For more: See this release – SMS over LTE

See also this related article on UnStrung

Is it just me or when you read “VoLGA” do you think “Vulgar” – I think the ALu acronym police need to get out from behind their desks and make an arrest for that one!

I’ve drawn up a representation of the situation as I see it. NSN going it alone with Fast Track Voice, almost everyone else supporting VoLGA and planning to move to OneVoice.

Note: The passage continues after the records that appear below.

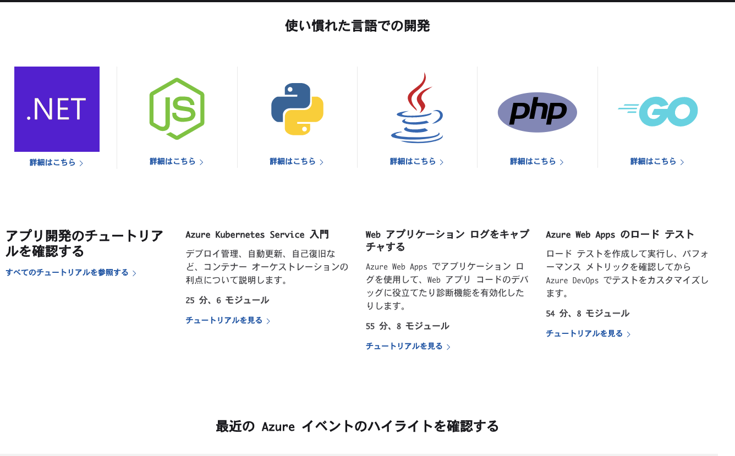The width and height of the screenshot is (735, 456).
Task: Click the .NET logo icon
Action: click(57, 109)

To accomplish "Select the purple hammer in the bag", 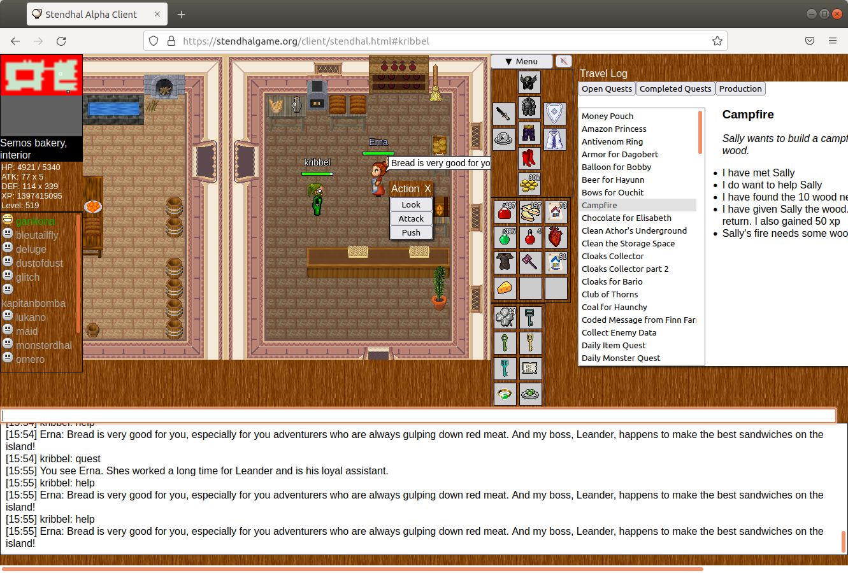I will tap(530, 262).
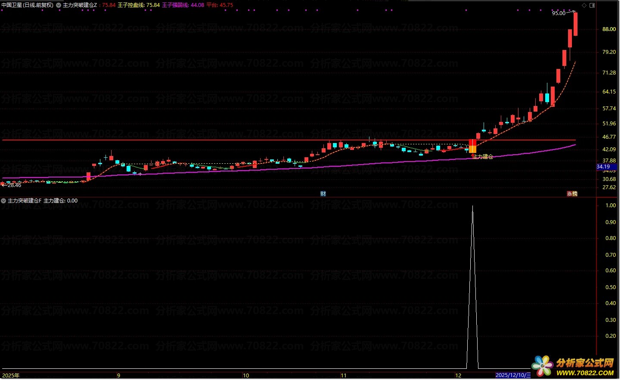Expand the 主力突破建仓F sub-chart indicator menu
621x380 pixels.
(4, 201)
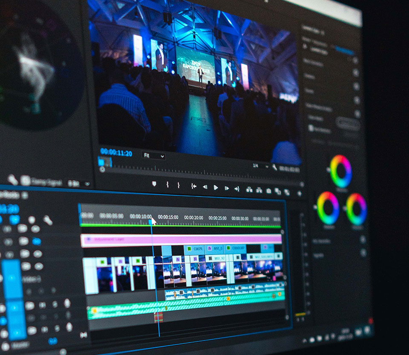Open the Clamp Signal scopes settings dropdown arrow
The height and width of the screenshot is (355, 409).
point(87,184)
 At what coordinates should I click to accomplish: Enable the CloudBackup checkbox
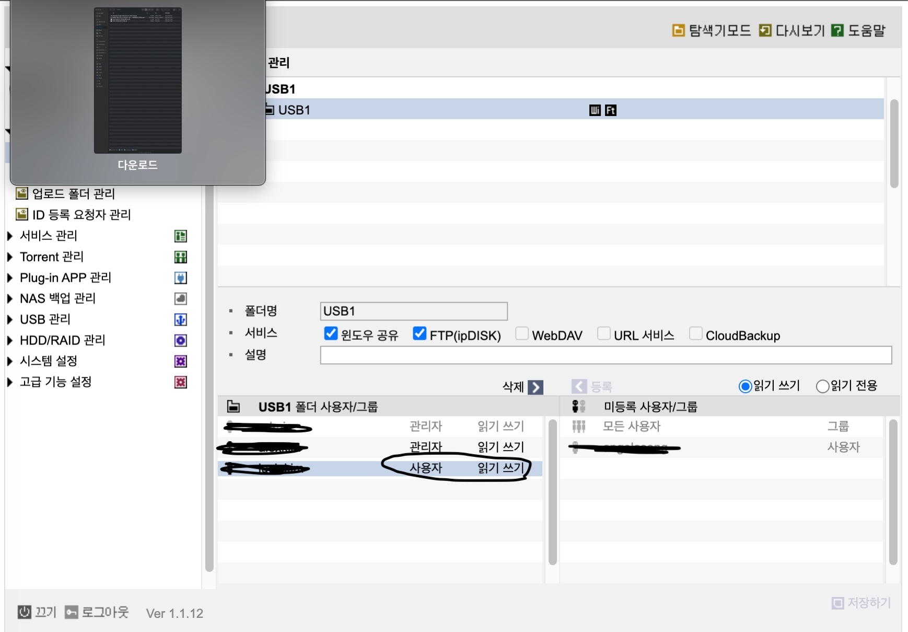(x=695, y=334)
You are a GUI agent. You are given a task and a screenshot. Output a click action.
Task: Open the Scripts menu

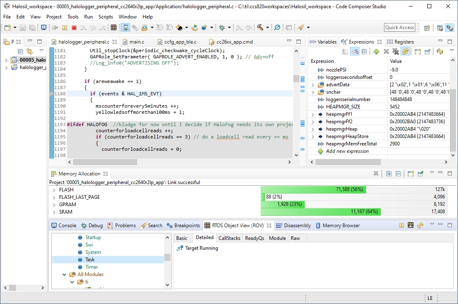coord(106,17)
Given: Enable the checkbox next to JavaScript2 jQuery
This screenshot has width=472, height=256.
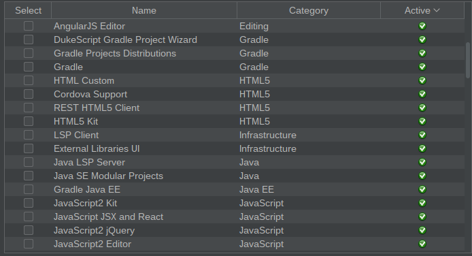Looking at the screenshot, I should (x=29, y=230).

The thing that I find really interesting is the inference by ALu that they will continue to stand by VoLGA as well as support it as an interim step to OneVoice while NSN seem to be saying that Fast Track Voice is only an interim step on the path to OneVoice. It’s also interesting to note that the VoLGA consortium seems to be mainly Network Equipment Providers (NEPS) while OneVoice is both NEPs and Telcos…. I suppose the most appropriate message is “watch this space”…

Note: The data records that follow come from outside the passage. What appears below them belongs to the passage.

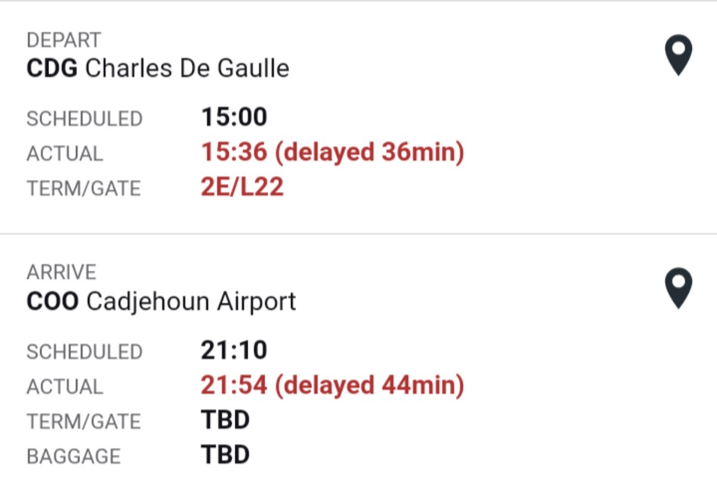Select the ARRIVE section label

pos(61,273)
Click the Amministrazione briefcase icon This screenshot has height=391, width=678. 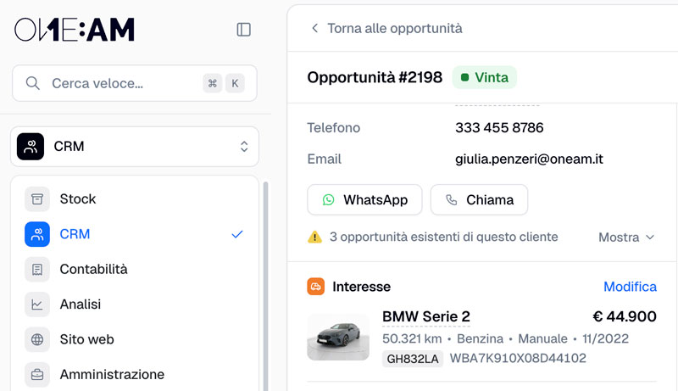(x=37, y=374)
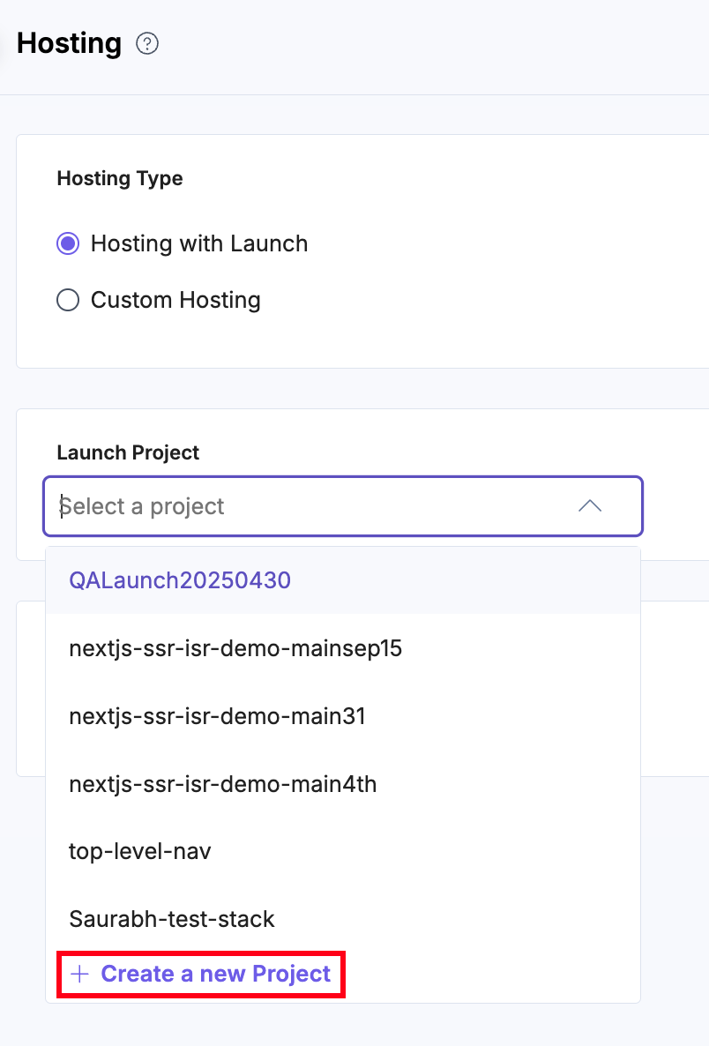Choose QALaunch20250430 from the project list
The width and height of the screenshot is (709, 1046).
tap(180, 580)
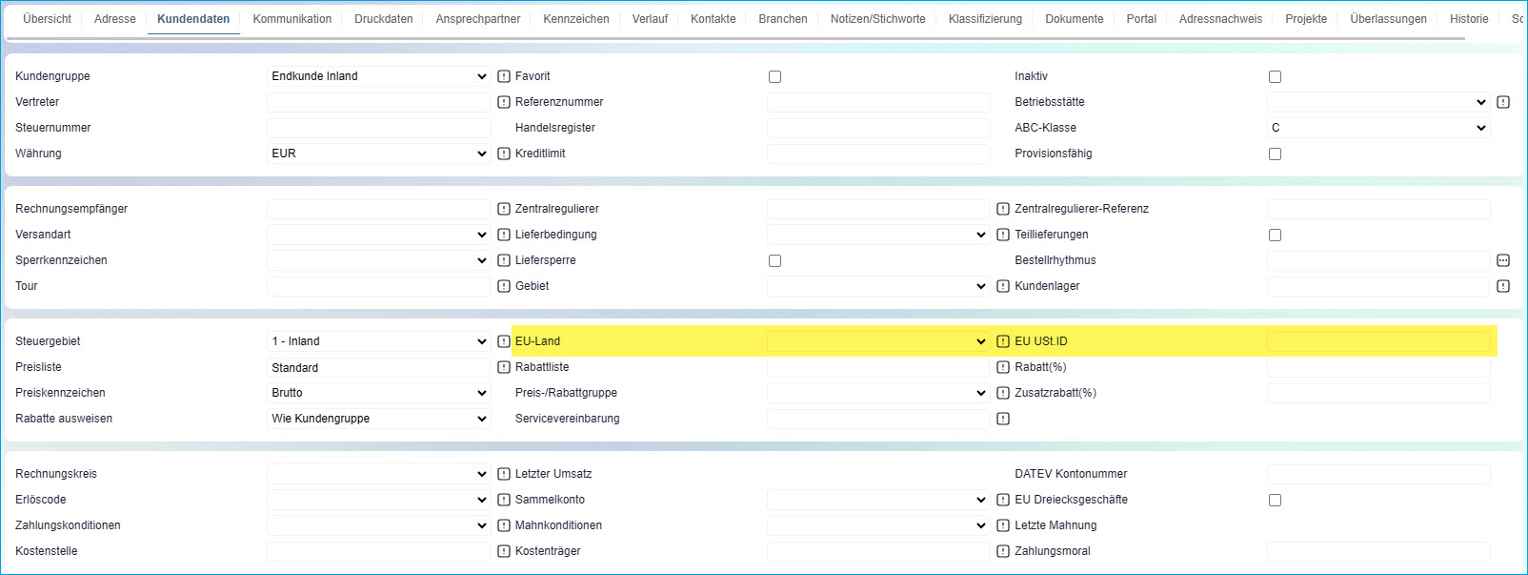The image size is (1528, 575).
Task: Click the info icon beside the Favorit label
Action: (x=504, y=76)
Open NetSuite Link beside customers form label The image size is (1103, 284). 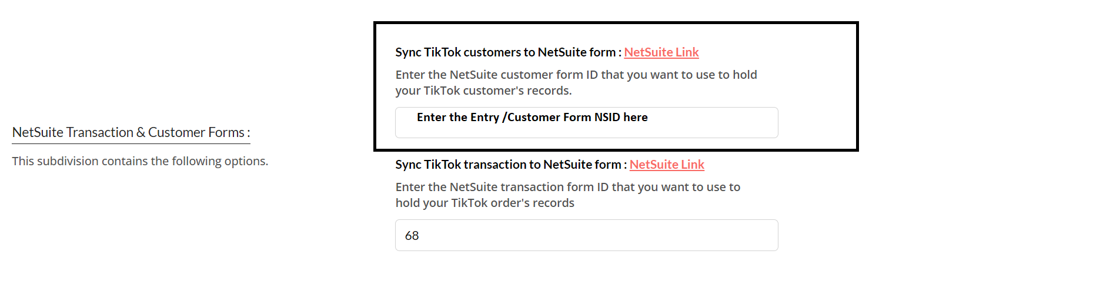[x=661, y=52]
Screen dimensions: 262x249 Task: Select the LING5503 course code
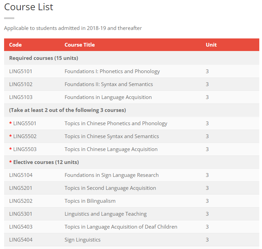point(25,149)
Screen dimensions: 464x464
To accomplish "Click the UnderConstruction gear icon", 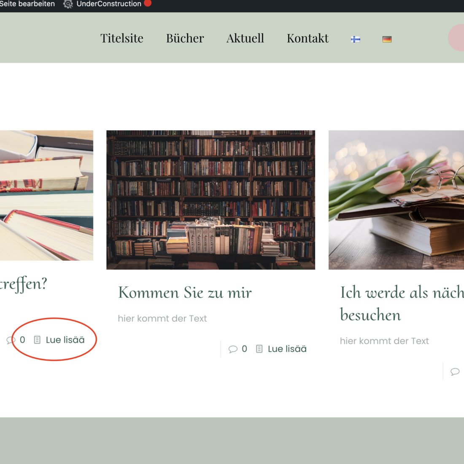I will coord(68,4).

PS. On rereading this post, I imaging some of you are going ‘Huh?’ I apologise for the Telco jargon.  Let me take a moment to try and explain some of the terms that appear in this post.

  1. IMS – IP Multimedia Subsystem (not IBM’s mainframe database that helped put man on the moon).  This is a specification controlled by 3GPP (a Telco standards body) to describe a next generation IP based telephony environment.  Most telcos today still run a legacy switched environment based on very specialised protocols such as SS7 and Sigtran. These protocols are not IP based and as such require very specialised (read expensive) skills to work with them.  The other thing is that they are not really standardised – each NEP has their own version of the SS7 protocols.  IMS promises to bring much cheaper skills and shorter development cycles to the Telcos core platform – something they have not had before.  IBM has a number of products that are targeted at telco’s IMS infrastructure (WebSphere IMS Connector, WebSphere Presence Server and WebSphere XML Document Management Server)
  2. LTE – Long Term Evolution is seen by most NEPS as the next logical evolution step for carriers with GSM networks.  That evolutionaty path goes something like this: GSM->GPRS->EDGE->UMTS->HSDP->LTE.  LTE promises to deliver high bandwidth mobile connections.  The main rival to LTE is WiMax which you may have heard of before.
  3. ALu – Alcatel Lucent (a very common abbreviation for the joint company)


This post hasn’t really aged well. I’ve reposted it because it shows a historical perspective of the direction beck in 2009. These days, the acronym of choice is VOLTE – or Voice Over LTE. VOLTE has received a lot of traction in the past ten years with Apple, Google and others building support for VOLTE into their phones for a number of years now.